Digital Realty Trust, a global provider of datacentre and colocation solutions, has announced financial results for the second quarter of 2015.
Financial Results
Revenues were $420 million for the second quarter of 2015, a 3% increase from the previous quarter and a 5% increase over the same quarter last year.
Adjusted EBITDA was $243 million for the second quarter of 2015, a 2% increase from the previous quarter and a 4% increase over the same quarter last year.
Funds from operations on a diluted basis was US$176 million in the second quarter of 2015, or US$1.26 per share, compared to US$1.56 per share in the first quarter of 2015 and US$1.20 per share in the second quarter of 2014.
Excluding certain items that do not represent core expenses or revenue streams, core FFO was US$1.30 per share for the second quarter of 2015 compared to US$1.27 per share in the first quarter of 2015, and US$1.21 per share in the second quarter of 2014.
Net income for the second quarter of 2015 was US$138 million, and net income available to common stockholders was US$117 million, or US$0.86 per diluted share, compared to US$0.75 per diluted share in the first quarter of 2015 and US$0.31 per diluted share in the second quarter of 2014.
Leasing Activity
“Consistent execution on our strategic plan against a backdrop of steadily improving data center fundamentals set the stage for another quarter of solid results, highlighted by new leases representing US$37 million in annualized GAAP rental revenue,” commented Chief Executive Officer A. William Stein.
“In mid-July we announced an agreement to acquire Telx, a leading provider of colocation and interconnection data center solutions, and we look forward to leveraging our combined strengths to offer the most comprehensive set of data center solutions on an open, connected, and global platform. We expect the combination of our two complementary platforms to create a powerful connection for our customers and a promising growth opportunity for our shareholders.”
The weighted-average lag between leases signed during the second quarter of 2015 and the contractual commencement date was 2.5 months.
In addition to new leases signed, Digital Realty also signed renewal leases representing US$23 million of annualized GAAP rental revenue during the quarter. Rental rates on renewal leases signed during the second quarter of 2015 rolled up 1% on a cash basis and up 5% on a GAAP basis.
Investment Activity
During the second quarter of 2015, Digital Realty closed the previously announced sale of 833 Chestnut Street, a 705,000 sq ft mixed-use building in downtown Philadelphia, for US$161 million, or US$228 per square foot. The property was expected to generate cash net operating income of approximately US$9.3 million in 2015, representing a cap rate of 5.8%. The sale is expected to generate net proceeds of US$150 million, and Digital Realty recognized a gain on the sale of approximately US$77 million in the second quarter of 2015.

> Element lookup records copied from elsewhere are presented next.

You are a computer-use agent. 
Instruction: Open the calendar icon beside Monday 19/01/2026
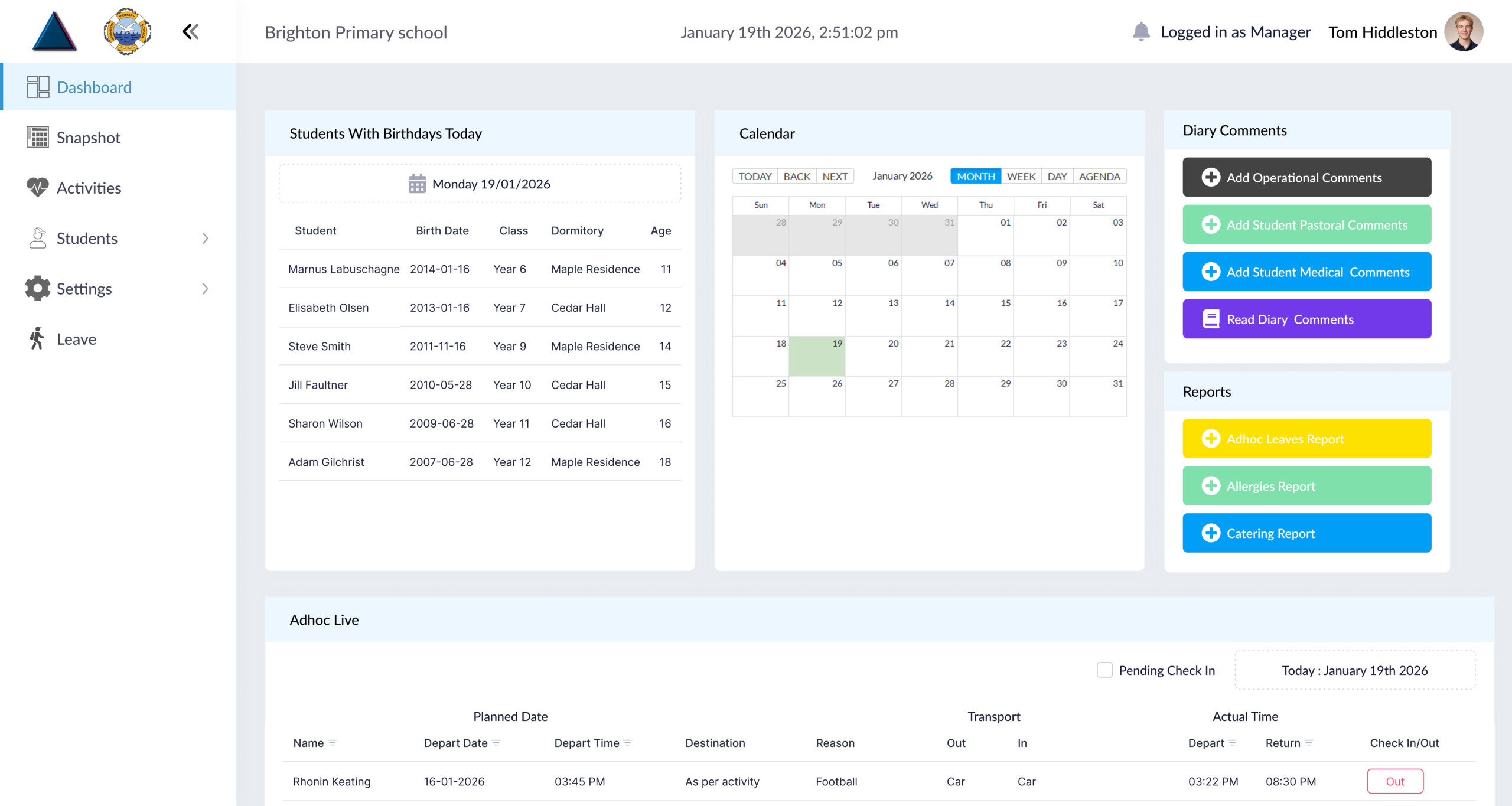(x=418, y=183)
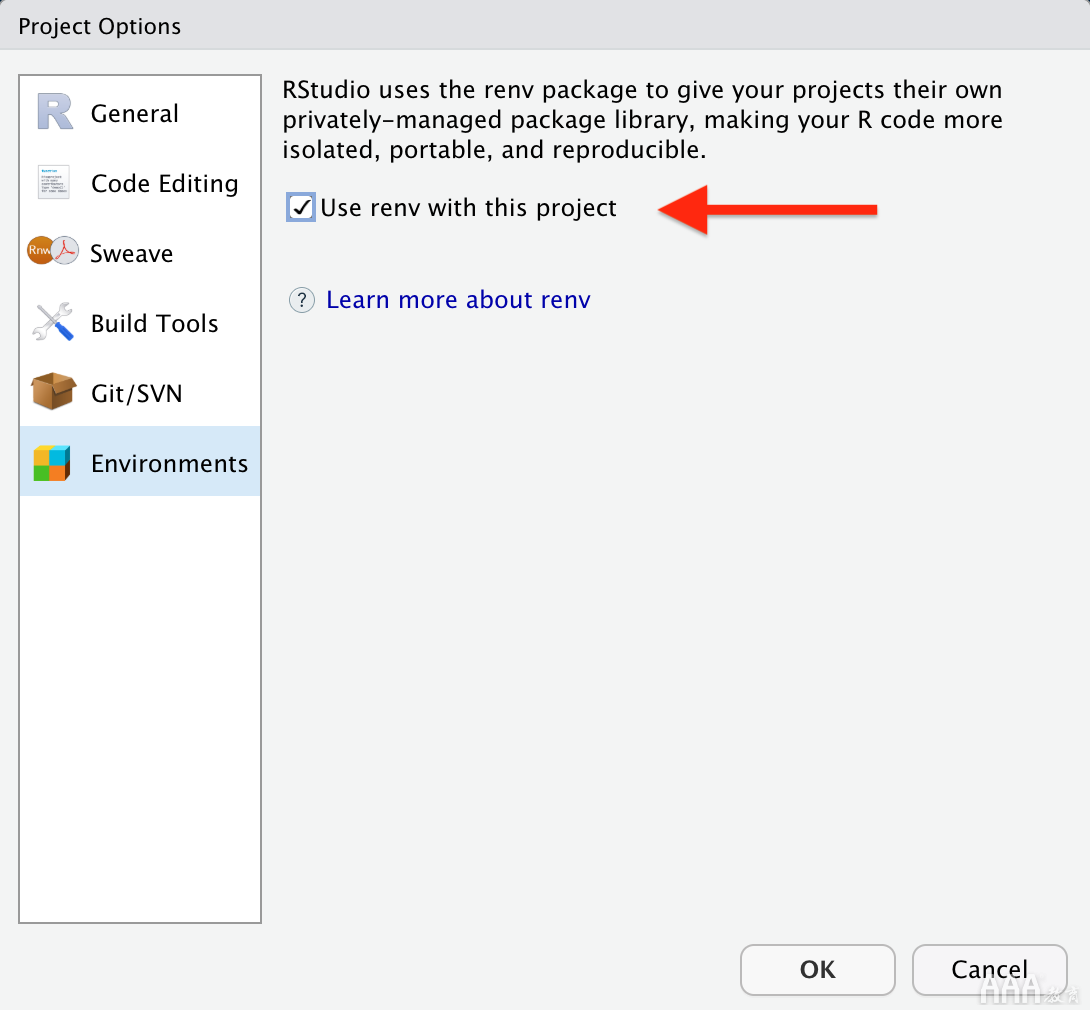This screenshot has width=1090, height=1010.
Task: Click the Code Editing document icon
Action: [x=54, y=183]
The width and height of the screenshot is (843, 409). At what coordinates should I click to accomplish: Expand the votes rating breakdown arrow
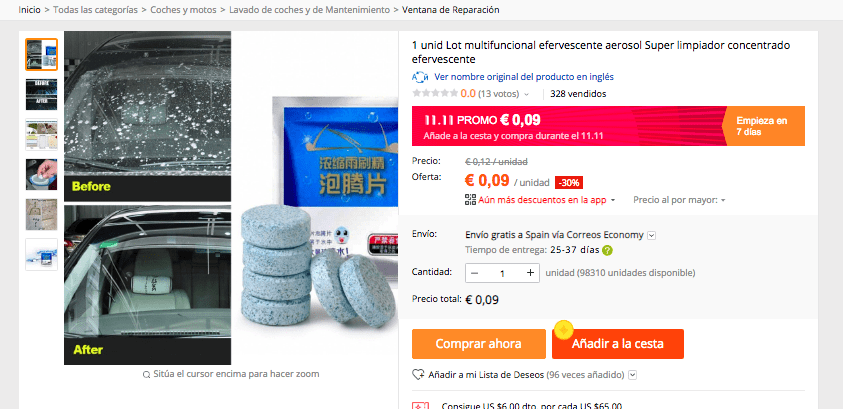526,95
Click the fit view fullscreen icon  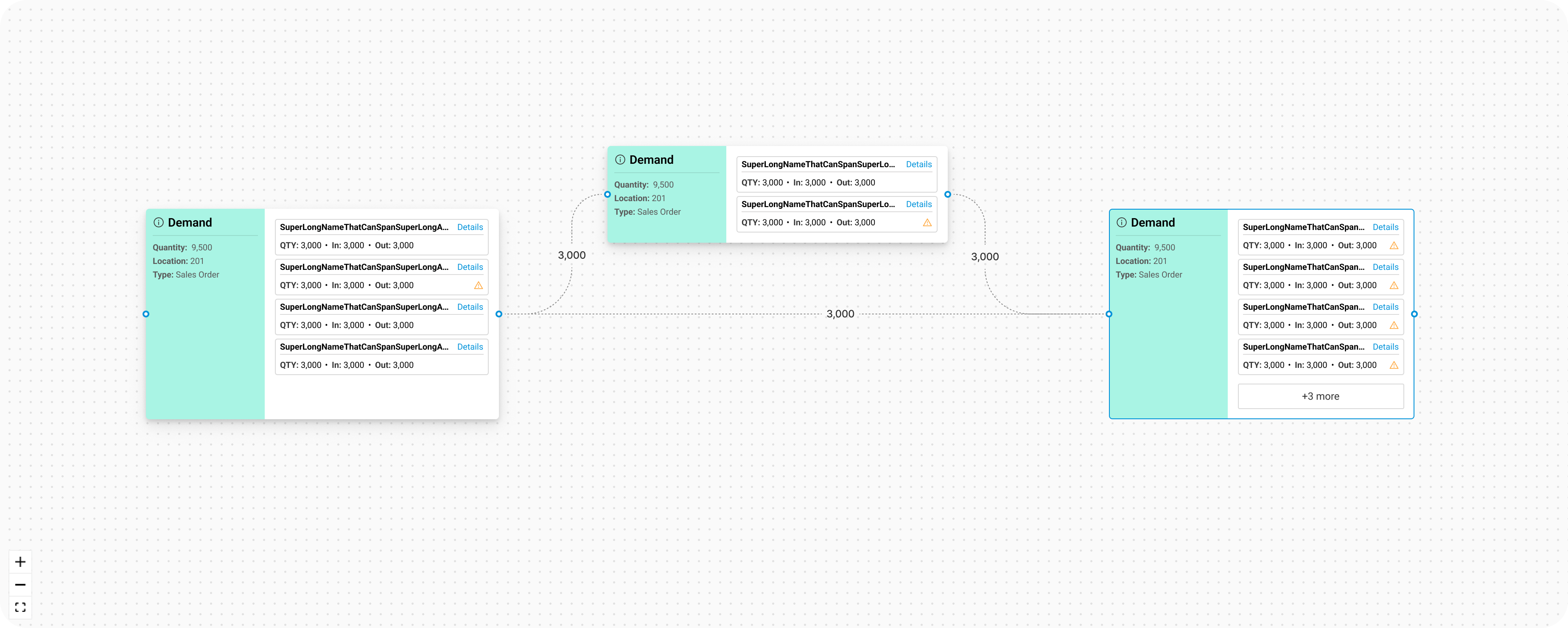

In April 2015, the company acquired a 4.1-acre site adjacent to its existing Digital Deer Park campus in Melbourne, Australia, for a purchase price of US$2 million. This site is capable of supporting an 86,000 sq ft Turn-Key Flex datacentre building. The timing and commencement of any future development will be subject to market conditions.
In June 2015, the company acquired a 144,000 sq ft warehouse for redevelopment in Singapore for a purchase price of US$45 million. Upon completion, the project is expected to support 10 to 15 megawatts of IT load. Digital Realty expects to deliver the first three Turn-Key Flex datacentre suites by early 2016.
Subsequent to the end of the quarter, Digital Realty announced a definitive agreement to acquire Telx from private equity firms ABRY Partners and Berkshire Partners in a transaction valued at US$1.886 billion. The combination is expected to double Digital Realty’s footprint in the rapidly growing colocation business and provide the company’s customers access to a leading interconnection platform. Digital Realty expects to fund the acquisition with proceeds from the recent forward equity offering and a mix, subject to market conditions and other factors, of preferred equity and debt. The acquisition is expected to close later this year and is subject to customary closing conditions.